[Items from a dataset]
· · · · ·

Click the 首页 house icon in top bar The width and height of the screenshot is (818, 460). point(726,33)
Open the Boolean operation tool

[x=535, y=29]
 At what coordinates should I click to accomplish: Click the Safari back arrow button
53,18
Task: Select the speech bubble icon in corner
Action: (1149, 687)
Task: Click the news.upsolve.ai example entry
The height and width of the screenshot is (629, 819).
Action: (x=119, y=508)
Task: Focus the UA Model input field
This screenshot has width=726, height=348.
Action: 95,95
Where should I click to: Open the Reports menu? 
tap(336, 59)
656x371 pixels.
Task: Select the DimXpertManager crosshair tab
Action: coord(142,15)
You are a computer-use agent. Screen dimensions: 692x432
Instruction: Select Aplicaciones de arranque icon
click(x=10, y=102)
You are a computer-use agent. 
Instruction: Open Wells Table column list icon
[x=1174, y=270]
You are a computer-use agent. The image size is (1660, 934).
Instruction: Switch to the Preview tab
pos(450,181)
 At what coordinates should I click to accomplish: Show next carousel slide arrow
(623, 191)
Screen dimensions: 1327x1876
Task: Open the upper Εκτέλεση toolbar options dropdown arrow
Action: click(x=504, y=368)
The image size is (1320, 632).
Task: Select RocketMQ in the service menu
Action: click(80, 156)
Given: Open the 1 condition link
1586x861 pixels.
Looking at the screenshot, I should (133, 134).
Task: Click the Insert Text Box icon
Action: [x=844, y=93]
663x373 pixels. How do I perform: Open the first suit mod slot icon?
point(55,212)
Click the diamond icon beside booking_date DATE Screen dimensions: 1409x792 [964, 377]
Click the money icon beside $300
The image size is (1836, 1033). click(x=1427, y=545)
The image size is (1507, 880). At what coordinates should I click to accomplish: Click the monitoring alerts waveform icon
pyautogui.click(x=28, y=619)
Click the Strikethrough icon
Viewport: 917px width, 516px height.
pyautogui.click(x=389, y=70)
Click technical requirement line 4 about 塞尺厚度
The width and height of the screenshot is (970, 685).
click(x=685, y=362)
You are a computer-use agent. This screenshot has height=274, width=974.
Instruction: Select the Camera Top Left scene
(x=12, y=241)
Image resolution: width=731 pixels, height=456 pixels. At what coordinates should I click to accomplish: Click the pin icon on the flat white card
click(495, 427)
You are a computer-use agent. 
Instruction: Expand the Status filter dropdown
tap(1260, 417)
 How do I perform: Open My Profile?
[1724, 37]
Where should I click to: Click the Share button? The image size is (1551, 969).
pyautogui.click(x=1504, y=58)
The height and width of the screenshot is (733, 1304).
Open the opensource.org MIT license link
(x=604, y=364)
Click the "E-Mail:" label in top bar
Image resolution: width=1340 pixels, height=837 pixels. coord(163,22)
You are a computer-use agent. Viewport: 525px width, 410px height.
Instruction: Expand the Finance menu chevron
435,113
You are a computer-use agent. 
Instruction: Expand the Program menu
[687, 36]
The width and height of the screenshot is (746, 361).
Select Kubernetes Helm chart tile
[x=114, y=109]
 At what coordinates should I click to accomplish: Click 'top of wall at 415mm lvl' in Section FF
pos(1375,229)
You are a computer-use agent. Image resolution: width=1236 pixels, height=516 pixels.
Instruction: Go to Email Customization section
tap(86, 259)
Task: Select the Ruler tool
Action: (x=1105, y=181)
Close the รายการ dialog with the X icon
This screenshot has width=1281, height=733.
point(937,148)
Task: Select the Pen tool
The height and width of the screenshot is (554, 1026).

· · · · ·

Up to and including the last line of the data, copy each line exactly, starting with the line that contains "You are a computer-use agent. Image".

You are a computer-use agent. Image resolution: width=1236 pixels, height=516 pixels.
Instruction: Go to Email Customization section
tap(86, 259)
Task: Select the Ruler tool
Action: (x=1105, y=181)
Close the รายการ dialog with the X icon
This screenshot has width=1281, height=733.
point(937,148)
Task: Select the Pen tool
The height and width of the screenshot is (554, 1026).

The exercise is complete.